* [List of tasks]:
**A.** Restate the stretch of the news transcript from "Trump's team is" through "to do that.", swapping "hearing" for "conference".
**B.** Using the news transcript, answer each question briefly.
(i) By what day did the judge say the hearing would take place?
(ii) For how long did Bernie Kerik meet with the special counsel?
(iii) When did the Justice Department submit its filing?
**C.** Carry the news transcript about the Trump case forward from the point at which it stops.

* [Reading text]:
::::::::::

Trump's team is saying, free speech. We should be able to talk about this. We should be able to only have a small subset of that under a court order that would say you can't disclose it before trial. That's what's before the judge right now.

The Justice Department came back last night in a filing and essentially said, there's no law or even purpose for Donald Trump to be out there wanting to talk about evidence before trial that he hasn't seen yet.

[06:10:12]

But, you know, this has been a lot of discussion back and forth where they're sharing each other's social media posts. They're talking about politics.

And so the judge stepped in last night and said, We're going to have a hearing. We're going to have it before Friday. Let's figure out a time and date to do that.

And so, we're going to have to wait and see what the judge does here, but she is not playing around here. And she does want to get this settled pretty quickly.

BLACKWELL: All right. Let's talk about this CNN exclusive reporting that Bernie Kerik met with the special counsel for five hours yesterday. What do we know about that, what they're trying to learn from him?

POLANTZ: Yes. So, his attorney was actually quite clear about what Bernie Kerik was asked about when he met with the special counsel's office yesterday for an interview over at their offices.

::::::::::

* [Data records]:
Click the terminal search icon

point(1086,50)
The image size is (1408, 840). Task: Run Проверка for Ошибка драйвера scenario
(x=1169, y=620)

::::::::::

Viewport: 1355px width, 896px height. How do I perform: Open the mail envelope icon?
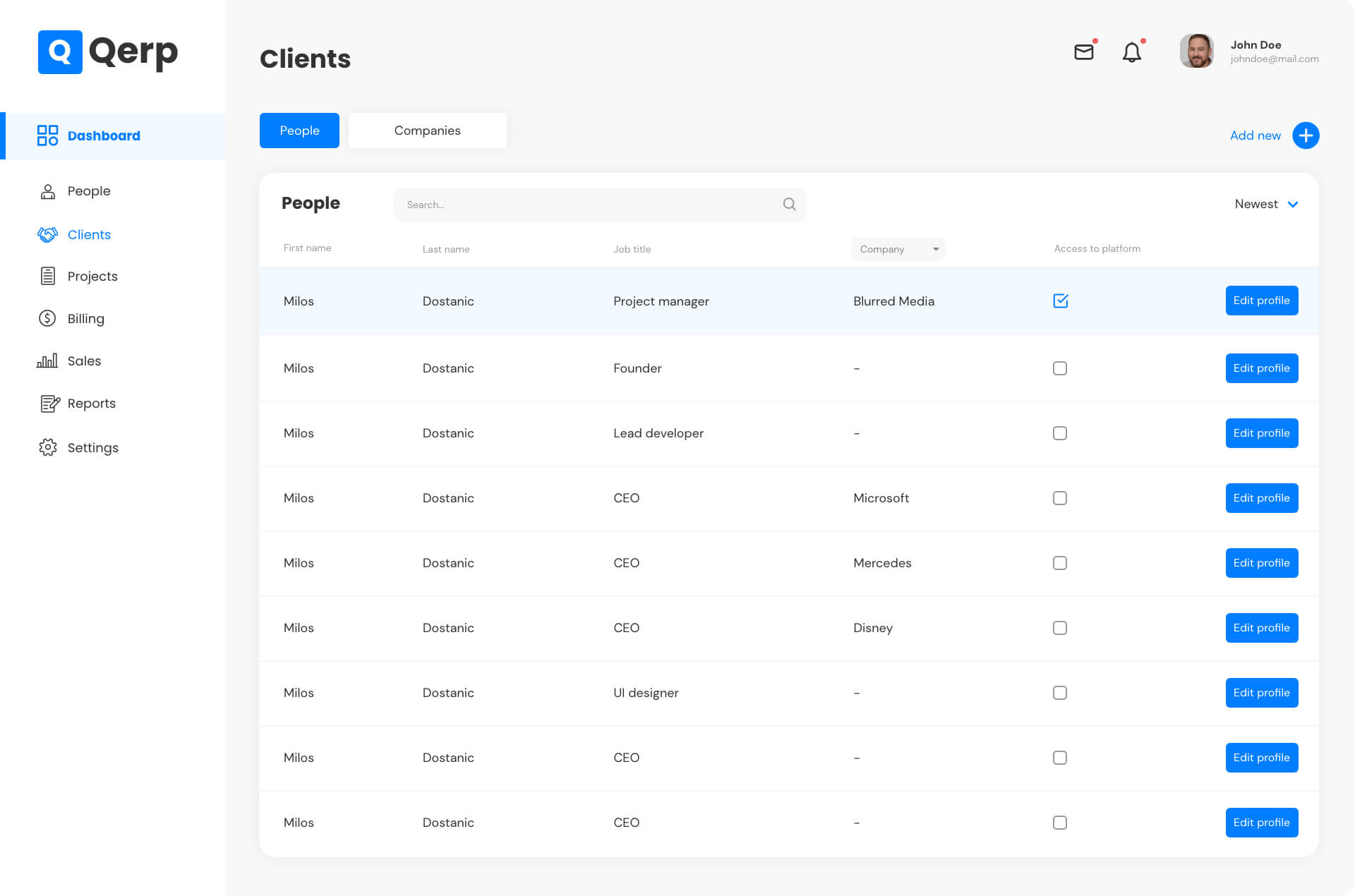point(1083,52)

::::::::::

* [Expected answers]:
**A.**
Trump's team is saying, free speech. We should be able to talk about this. We should be able to only have a small subset of that under a court order that would say you can't disclose it before trial. That's what's before the judge right now.

The Justice Department came back last night in a filing and essentially said, there's no law or even purpose for Donald Trump to be out there wanting to talk about evidence before trial that he hasn't seen yet.

[06:10:12]

But, you know, this has been a lot of discussion back and forth where they're sharing each other's social media posts. They're talking about politics.

And so the judge stepped in last night and said, We're going to have a conference. We're going to have it before Friday. Let's figure out a time and date to do that.

**B.**
(i) Before Friday.
(ii) Five hours.
(iii) Last night.

**C.**
His attorney, Tim Parlatore, came out of the special counsel's office alongside Bernie Kerik and said that they were discussing what the Giuliani team was doing. What Rudy Giuliani and others whom Bernie Kerik was working with after the 2020 election to try and find evidence of fraud, which they couldn't find, what they were doing between election day in 2020 to January 6th.

So the reason this matters -- we've heard about all kinds of witnesses -- is twofold. One, this is the first time we've seen investigative activity, really, after that indictment of Donald Trump last week.

And on top of that, we're seeing investigative activity on a particular lane, about Rudy Giuliani and what Rudy Giuliani was doing. He's one of those conspirators that's uncharged in the Trump indictment. But there's a lot of stuff to still watch, including whether grand jury activity will pick up again.

BLACKWELL: All right. Katelyn Polantz with the reporting. Thanks so much.

HARLOW: Let's talk about all these headlines. Senior reporter for "The Root," Jessica Washington is with us. CNN senior political analyst and anchor, John Avlon; and our senior legal analyst Elie Honig.

Good morning, guys.

JOHN AVLON, CNN ANCHOR/SENIOR POLITICAL ANALYST: Good morning.

HARLOW: Elie, let me just start with you, because I think your take on what the Trump team is asking for here in their new filing is really interesting and important. You think what they're saying is reasonable, to say you can't totally limit our -- you can't muzzle our client. There is some middle ground here.

ELIE HONIG, CNN SENIOR LEGAL ANALYST: So this happens sometimes in court, blessedly, where both sides are actually being quite reasonable.

DOJ is saying, We don't want Donald Trump to be able to take any of the discovery materials that we turn over -- witness statements, evidence -- and bring those public.

And Donald Trump's team, they didn't come back and say, No, we should get to use all of it. They said, how about we just limit that to sensitive materials. And we'll let you, DOJ, decide in the first instance what's sensitive and what's not.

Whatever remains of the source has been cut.